**Stored items from a collection**

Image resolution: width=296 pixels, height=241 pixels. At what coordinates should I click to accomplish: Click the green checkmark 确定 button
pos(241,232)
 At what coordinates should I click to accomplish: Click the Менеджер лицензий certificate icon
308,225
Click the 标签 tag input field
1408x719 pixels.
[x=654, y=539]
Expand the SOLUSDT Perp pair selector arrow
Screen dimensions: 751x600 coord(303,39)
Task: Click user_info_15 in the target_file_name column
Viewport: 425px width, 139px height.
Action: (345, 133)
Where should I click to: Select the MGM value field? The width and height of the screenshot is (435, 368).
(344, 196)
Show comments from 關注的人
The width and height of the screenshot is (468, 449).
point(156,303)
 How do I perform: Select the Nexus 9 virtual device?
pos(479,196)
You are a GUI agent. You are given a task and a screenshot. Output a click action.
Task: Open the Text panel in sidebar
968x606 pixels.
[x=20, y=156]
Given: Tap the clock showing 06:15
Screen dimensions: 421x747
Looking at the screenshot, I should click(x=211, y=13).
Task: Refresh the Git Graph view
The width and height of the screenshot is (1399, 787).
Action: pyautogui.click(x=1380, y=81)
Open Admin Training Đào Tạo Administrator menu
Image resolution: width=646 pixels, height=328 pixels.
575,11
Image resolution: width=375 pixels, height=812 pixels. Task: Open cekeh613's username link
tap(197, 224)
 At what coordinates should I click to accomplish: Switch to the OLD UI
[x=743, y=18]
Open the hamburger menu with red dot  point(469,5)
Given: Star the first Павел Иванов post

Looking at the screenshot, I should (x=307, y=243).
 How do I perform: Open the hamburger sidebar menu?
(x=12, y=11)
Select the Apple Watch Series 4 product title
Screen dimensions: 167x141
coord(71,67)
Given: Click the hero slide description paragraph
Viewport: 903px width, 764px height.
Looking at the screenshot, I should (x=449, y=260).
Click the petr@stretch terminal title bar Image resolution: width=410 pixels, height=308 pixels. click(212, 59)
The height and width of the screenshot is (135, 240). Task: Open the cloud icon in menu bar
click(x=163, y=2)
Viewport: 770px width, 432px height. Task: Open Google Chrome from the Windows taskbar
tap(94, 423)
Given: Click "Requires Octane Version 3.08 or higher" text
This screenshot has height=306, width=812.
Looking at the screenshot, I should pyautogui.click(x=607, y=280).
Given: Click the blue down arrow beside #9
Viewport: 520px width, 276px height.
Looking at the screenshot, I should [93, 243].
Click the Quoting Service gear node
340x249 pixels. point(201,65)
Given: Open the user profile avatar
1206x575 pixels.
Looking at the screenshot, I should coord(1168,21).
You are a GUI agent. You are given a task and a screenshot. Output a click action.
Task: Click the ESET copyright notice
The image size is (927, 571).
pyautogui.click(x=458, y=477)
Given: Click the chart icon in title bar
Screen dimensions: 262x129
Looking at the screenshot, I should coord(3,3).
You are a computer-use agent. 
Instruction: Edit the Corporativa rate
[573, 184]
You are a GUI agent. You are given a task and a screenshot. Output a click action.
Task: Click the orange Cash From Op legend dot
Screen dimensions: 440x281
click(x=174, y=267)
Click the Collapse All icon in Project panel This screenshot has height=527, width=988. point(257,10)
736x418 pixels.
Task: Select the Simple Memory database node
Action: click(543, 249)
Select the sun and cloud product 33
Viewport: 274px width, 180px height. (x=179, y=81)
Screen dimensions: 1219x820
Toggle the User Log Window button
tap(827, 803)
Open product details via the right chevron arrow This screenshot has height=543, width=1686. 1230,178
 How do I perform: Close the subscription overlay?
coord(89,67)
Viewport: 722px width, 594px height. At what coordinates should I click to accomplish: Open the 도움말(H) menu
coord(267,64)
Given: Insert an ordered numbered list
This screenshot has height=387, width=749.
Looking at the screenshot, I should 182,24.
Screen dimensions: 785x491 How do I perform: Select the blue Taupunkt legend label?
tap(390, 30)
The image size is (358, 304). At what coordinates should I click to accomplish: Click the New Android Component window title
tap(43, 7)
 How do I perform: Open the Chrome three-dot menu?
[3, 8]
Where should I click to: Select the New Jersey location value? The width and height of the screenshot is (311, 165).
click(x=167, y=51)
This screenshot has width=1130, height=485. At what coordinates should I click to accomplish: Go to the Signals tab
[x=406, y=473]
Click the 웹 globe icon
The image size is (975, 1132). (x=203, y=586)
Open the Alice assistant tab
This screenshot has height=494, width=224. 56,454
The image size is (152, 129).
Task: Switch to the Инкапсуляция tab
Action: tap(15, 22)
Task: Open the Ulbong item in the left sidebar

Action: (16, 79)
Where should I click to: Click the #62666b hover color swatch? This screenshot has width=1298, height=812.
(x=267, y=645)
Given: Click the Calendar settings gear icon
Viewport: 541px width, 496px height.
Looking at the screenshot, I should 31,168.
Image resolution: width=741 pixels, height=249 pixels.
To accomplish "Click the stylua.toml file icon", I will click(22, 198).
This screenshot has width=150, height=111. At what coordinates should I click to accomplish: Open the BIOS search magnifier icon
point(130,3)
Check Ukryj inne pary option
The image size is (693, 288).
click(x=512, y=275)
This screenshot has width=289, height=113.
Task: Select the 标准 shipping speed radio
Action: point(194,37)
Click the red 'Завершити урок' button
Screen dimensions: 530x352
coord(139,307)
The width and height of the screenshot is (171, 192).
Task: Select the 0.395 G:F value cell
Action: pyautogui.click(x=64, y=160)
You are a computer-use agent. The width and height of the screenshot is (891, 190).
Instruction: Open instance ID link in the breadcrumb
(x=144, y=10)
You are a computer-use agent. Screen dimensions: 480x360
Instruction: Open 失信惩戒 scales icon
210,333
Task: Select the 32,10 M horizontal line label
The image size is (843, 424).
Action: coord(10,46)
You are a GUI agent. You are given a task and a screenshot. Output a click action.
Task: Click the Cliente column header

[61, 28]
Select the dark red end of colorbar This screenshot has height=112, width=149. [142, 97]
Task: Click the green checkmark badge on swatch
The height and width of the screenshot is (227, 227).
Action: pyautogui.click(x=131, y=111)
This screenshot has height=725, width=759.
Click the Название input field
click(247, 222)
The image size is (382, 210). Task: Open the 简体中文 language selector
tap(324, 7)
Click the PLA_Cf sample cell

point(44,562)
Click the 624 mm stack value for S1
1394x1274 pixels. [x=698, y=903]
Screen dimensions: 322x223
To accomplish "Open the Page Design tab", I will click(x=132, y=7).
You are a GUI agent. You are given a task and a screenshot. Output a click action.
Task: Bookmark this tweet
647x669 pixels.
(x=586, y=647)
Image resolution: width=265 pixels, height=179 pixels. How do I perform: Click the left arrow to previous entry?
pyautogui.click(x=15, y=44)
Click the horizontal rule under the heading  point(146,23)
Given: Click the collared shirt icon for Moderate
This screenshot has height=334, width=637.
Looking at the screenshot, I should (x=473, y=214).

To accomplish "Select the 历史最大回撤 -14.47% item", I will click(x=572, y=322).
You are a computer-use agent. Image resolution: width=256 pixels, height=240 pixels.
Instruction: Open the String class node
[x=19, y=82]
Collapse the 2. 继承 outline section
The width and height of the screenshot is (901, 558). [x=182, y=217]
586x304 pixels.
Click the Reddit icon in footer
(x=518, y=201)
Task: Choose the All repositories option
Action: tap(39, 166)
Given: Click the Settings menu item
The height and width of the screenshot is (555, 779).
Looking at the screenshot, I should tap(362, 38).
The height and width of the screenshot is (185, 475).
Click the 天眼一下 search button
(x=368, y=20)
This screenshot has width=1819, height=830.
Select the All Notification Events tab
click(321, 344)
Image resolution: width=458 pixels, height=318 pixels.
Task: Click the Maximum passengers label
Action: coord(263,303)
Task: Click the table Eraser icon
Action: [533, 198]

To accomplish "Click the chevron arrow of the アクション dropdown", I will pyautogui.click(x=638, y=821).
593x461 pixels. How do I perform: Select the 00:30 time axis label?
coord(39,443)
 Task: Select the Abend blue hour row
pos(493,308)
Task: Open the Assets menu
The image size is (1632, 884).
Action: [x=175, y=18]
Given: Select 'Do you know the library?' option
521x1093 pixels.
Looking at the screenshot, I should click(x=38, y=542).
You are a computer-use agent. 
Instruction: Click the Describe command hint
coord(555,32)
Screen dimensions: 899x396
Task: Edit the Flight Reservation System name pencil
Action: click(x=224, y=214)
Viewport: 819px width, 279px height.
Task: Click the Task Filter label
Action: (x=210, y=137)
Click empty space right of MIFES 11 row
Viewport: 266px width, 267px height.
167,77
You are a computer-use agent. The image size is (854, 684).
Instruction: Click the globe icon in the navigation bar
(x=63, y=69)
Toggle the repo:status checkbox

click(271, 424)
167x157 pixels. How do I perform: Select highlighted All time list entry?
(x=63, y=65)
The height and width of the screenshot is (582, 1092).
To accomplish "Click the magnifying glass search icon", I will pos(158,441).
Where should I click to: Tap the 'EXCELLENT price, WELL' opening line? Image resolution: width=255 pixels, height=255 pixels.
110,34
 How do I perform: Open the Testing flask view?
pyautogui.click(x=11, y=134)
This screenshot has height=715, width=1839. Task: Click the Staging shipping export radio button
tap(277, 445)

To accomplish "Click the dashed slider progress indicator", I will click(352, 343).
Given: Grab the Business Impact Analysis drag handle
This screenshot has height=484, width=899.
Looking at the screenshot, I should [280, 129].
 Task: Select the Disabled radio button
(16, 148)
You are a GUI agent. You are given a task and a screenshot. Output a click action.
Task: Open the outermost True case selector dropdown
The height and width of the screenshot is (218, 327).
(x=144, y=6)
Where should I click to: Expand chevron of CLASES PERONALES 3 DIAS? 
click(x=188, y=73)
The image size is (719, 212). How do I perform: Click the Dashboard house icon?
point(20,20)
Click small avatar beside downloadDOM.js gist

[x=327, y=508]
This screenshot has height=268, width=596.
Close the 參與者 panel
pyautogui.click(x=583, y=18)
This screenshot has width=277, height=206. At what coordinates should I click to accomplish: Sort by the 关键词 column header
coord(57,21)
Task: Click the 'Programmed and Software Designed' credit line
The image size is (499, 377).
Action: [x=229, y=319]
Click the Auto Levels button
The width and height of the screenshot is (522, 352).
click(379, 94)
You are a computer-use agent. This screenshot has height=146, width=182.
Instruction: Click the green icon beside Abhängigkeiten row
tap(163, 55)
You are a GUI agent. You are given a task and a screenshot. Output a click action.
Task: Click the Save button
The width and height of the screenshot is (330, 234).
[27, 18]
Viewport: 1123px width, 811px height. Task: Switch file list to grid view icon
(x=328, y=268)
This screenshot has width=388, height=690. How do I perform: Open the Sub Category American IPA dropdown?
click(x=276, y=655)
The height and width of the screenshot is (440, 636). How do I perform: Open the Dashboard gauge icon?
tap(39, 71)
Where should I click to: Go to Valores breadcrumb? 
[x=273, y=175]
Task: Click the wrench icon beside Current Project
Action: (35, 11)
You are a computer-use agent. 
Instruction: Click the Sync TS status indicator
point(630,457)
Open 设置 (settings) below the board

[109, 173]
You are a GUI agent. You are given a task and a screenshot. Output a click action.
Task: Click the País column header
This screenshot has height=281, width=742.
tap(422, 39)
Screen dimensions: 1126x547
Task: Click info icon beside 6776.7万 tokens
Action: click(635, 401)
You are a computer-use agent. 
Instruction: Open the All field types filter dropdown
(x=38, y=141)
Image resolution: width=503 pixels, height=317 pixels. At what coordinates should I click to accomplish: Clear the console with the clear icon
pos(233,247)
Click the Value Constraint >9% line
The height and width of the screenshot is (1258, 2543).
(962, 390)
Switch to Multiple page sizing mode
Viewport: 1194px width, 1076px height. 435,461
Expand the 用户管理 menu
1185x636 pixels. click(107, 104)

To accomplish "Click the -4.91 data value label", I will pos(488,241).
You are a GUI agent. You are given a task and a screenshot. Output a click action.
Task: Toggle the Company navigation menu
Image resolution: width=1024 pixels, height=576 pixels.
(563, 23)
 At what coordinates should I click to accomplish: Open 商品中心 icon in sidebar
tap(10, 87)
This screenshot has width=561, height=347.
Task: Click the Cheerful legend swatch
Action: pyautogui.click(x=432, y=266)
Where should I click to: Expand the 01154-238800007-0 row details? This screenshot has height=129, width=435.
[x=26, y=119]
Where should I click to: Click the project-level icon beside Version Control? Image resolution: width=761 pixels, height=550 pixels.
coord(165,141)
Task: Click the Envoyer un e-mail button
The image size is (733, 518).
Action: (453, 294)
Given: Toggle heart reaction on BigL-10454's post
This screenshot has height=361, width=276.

**Activity**
What you return must be the lines above that run from the line with "Given: Click the Calendar settings gear icon" to the line with "You are a computer-use agent. The width", inclusive, each copied exactly.

**Answer space**
Given: Click the Calendar settings gear icon
Viewport: 541px width, 496px height.
Looking at the screenshot, I should 31,168.
Image resolution: width=741 pixels, height=249 pixels.
To accomplish "Click the stylua.toml file icon", I will click(22, 198).
This screenshot has width=150, height=111. At what coordinates should I click to accomplish: Open the BIOS search magnifier icon
point(130,3)
Check Ukryj inne pary option
The image size is (693, 288).
click(x=512, y=275)
This screenshot has width=289, height=113.
Task: Select the 标准 shipping speed radio
Action: point(194,37)
Click the red 'Завершити урок' button
Screen dimensions: 530x352
coord(139,307)
The width and height of the screenshot is (171, 192).
Task: Select the 0.395 G:F value cell
Action: pyautogui.click(x=64, y=160)
You are a computer-use agent. The width and height of the screenshot is (891, 190).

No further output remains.